In recent times, I’ve had the privilege to know a number of families who have been blessed by new born babies. I got intrigued when I found out during my visitations, that no matter the tribe or location, there was still the ‘old school’  Omugwo practice going on; whether in the modernized way of foreign baby care products or the local way with black soap and white clay.

The main reason for the practice is to help the nursing mother regain ‘ her body back’ this means regaining both her strength from being 9 months pregnant and also regaining her physical appearance especially her skin color. Most women experience darkening of their skin (chloasma) during pregnancies and this treatment done at this point would help deal with that. There is also the help with getting the bulging stomach flat again; most young mothers today seem to agree with this tradition especially for this part of losing the pregnancy tummy.

So basically apart from having to look after the baby, most of the treatment feels like your everyday spa treatment.

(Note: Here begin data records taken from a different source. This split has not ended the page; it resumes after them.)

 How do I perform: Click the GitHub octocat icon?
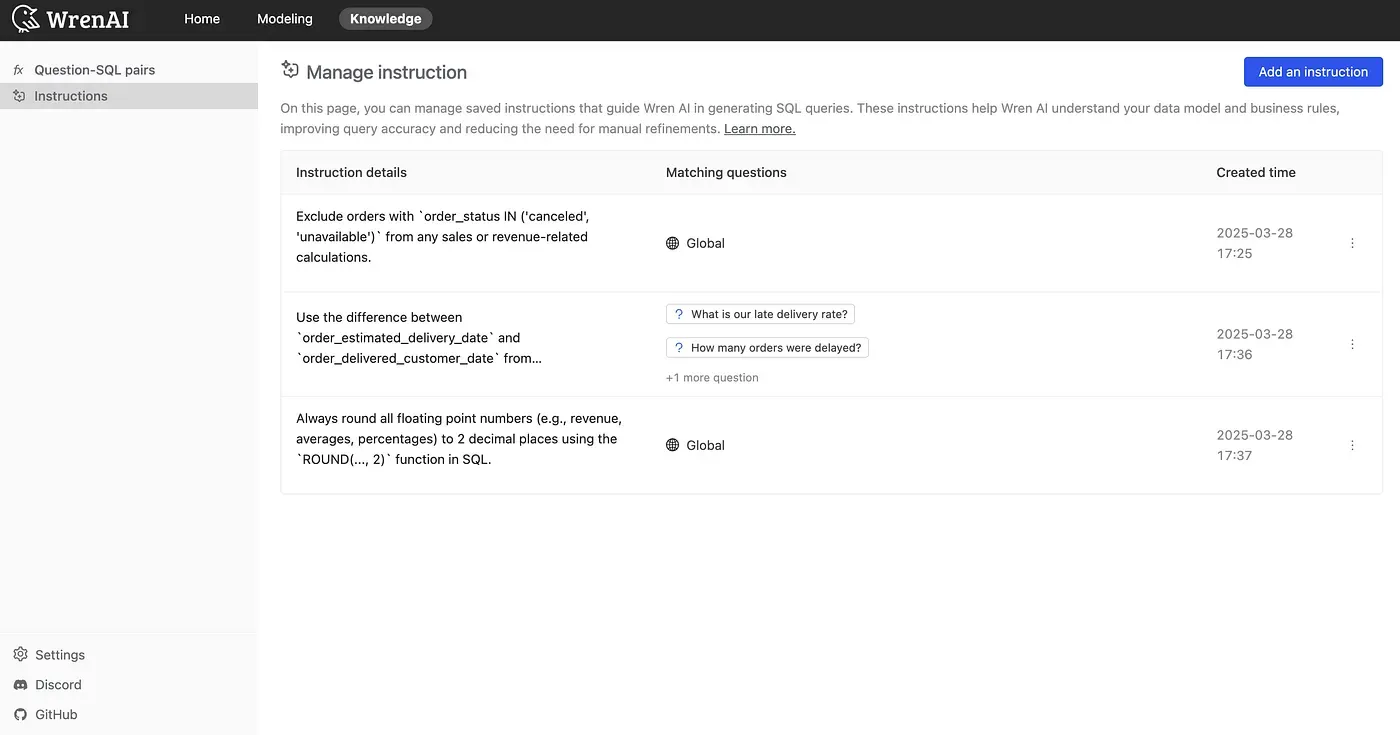20,715
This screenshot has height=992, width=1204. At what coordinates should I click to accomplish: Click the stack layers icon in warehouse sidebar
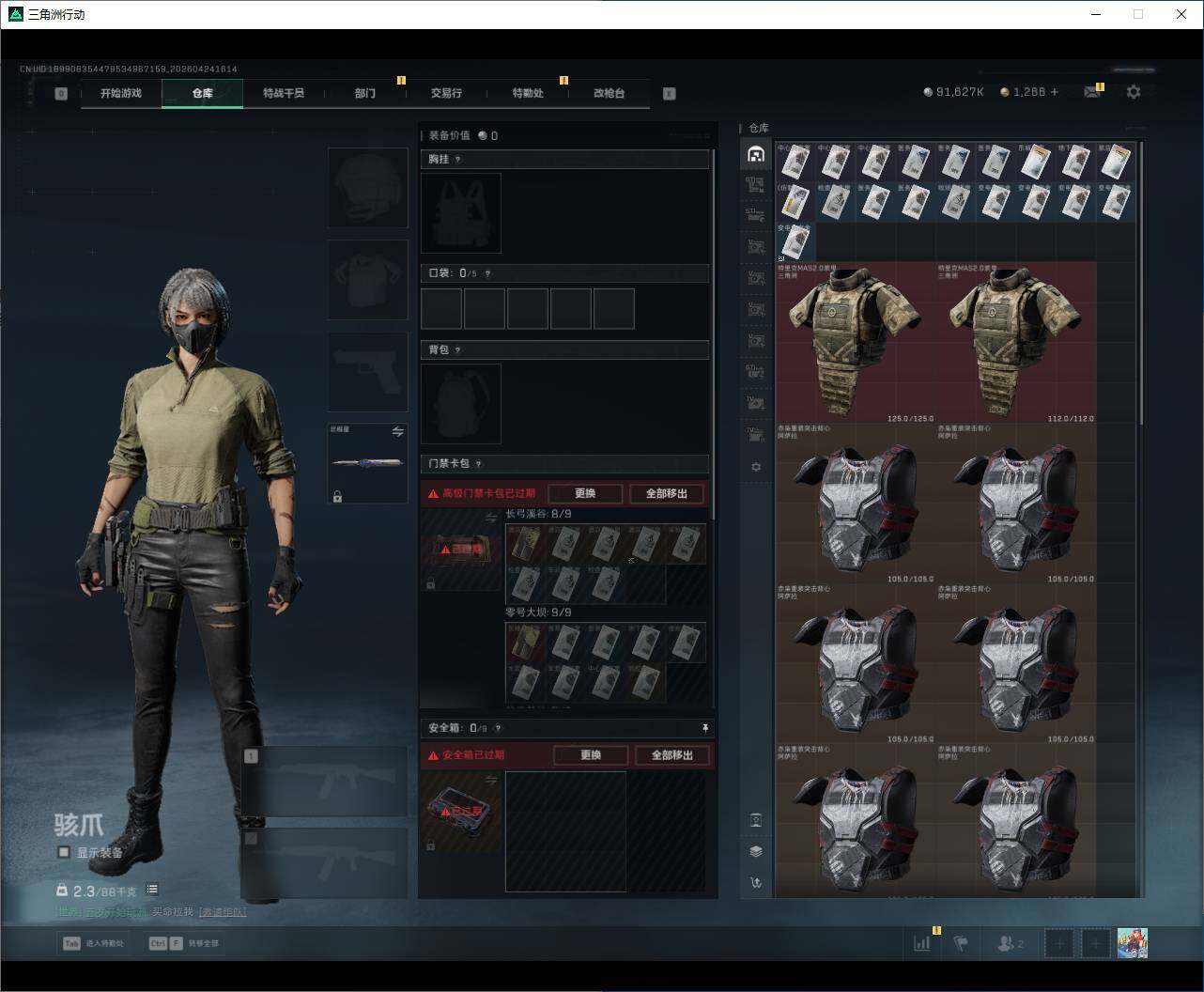[x=756, y=851]
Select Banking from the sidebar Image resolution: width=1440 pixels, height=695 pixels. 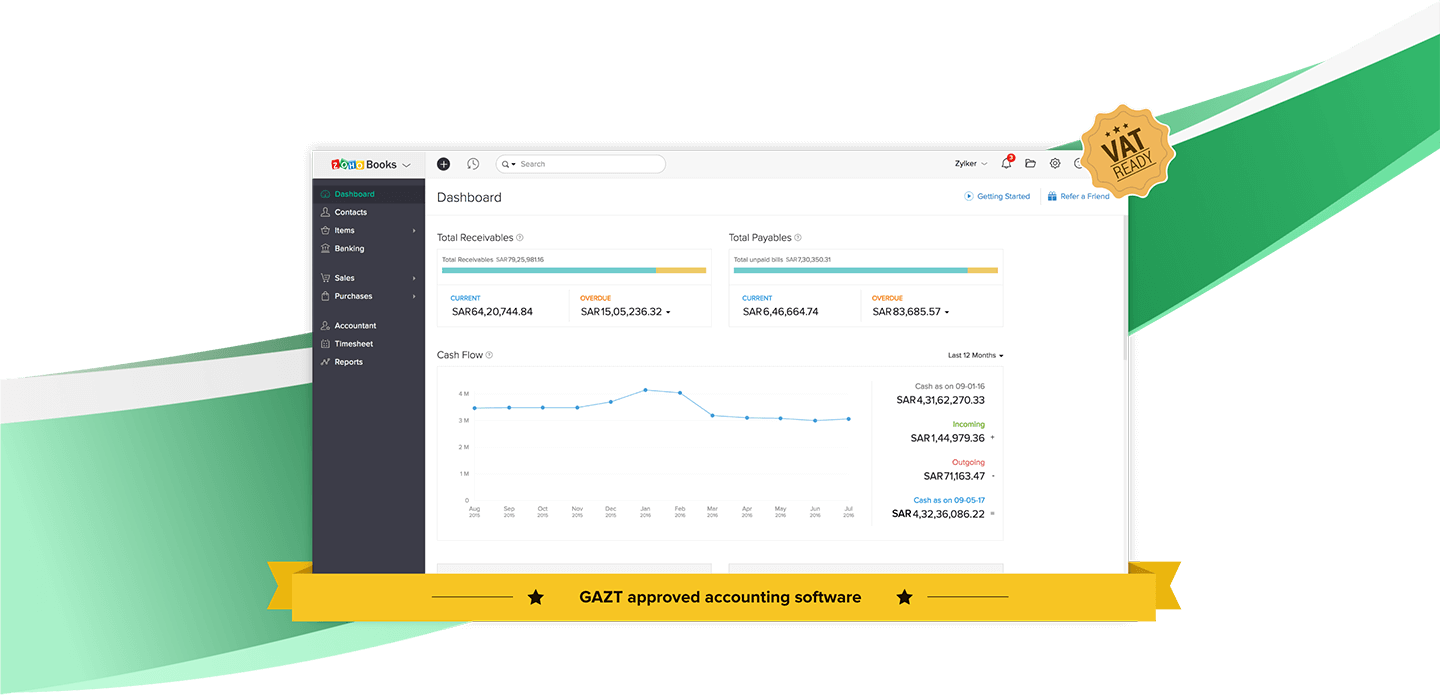(x=349, y=248)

It involves a lot of massages both the regular massages and hot water treatments. Even the babies get to be massaged too. Massaging the baby is believed to make their bodies more flexible.

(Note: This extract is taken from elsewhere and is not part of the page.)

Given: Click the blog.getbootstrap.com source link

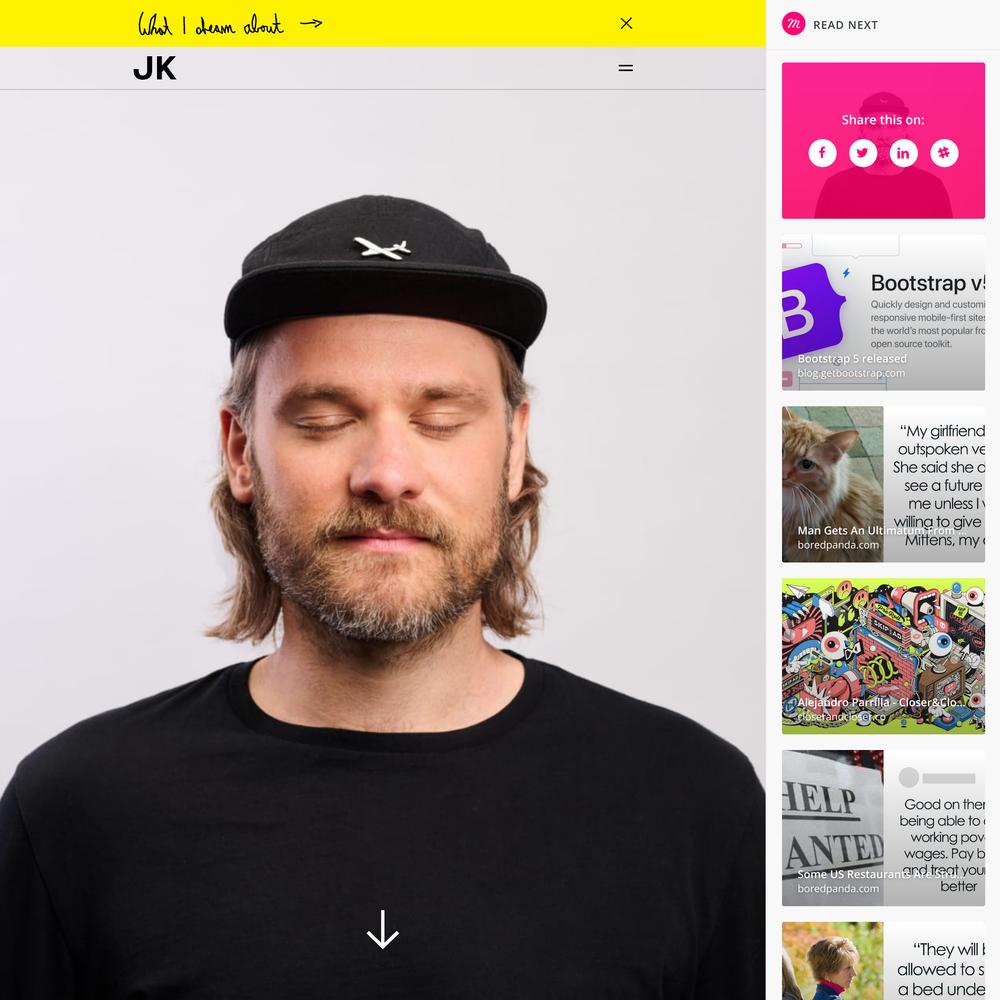Looking at the screenshot, I should 851,373.
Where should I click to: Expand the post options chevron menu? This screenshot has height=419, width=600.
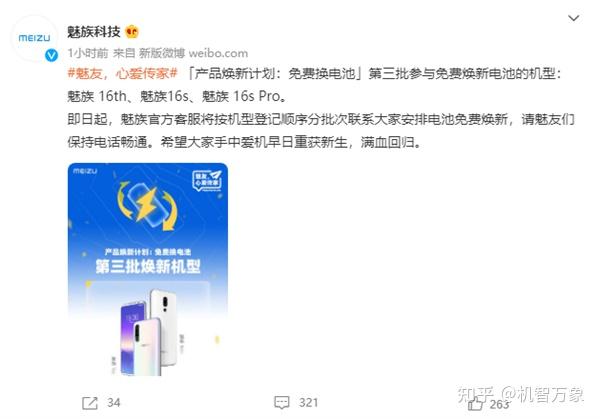click(x=573, y=18)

A special kind of diet is usually adhered to during this period. A lot of soupy like food is given to the mothers, especially the popular one by the Igbo tribe and surrounding tribes known in English as the yam pepper soup; it’s basically yam in a spicy soup with lots of fish. The idea of feeding a nursing mother with lots of soupy meals is to help aid in the production of breast milk for the baby, also it is believed that the spicy meals help to loosen and flush out unwanted blood clots from the mother’s body that would have occurred during pregnancy. The mother is also made to rest a lot at this point. The idea is to help her regain her strength. Of course there is also tying the tummy  with wrapper or in the modernized way with girdles after it has been massaged with hot water during the hot water treatment.

Most young women are afraid of this tradition because they feel it is what causes weight gain after child birth but most I have come to find out really appreciate the treatment once they’ve experienced it. I had a young woman say, she really loved the hot water treatments as it helped her with the bodily pains she felt after child birth.

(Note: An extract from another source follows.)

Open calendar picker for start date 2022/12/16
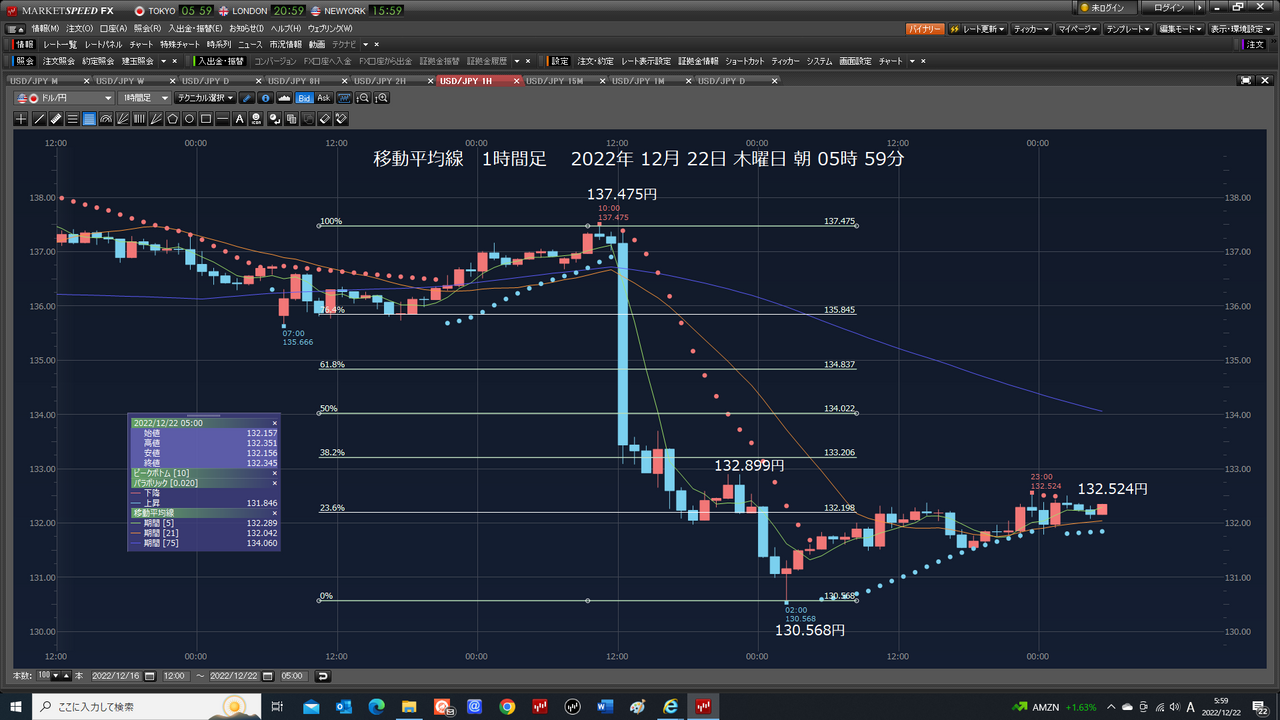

It made me realize that God had blessed our ancestors with ways to solve problems even though they weren’t “educated” in the formal way we are today and most of these ways like this one is really effective but sadly it is slowly getting extinct. Though most of today mothers had experienced these ways, I wonder how many will be able to do it for their daughters/ daughter in laws in future. Some one might say ‘how are the people in other counties coping without all of these? But I think the question really is how do we preserve this? At least I heard a lot of women say they benefited from it. Who knows maybe a YouTube video would be it, Lol!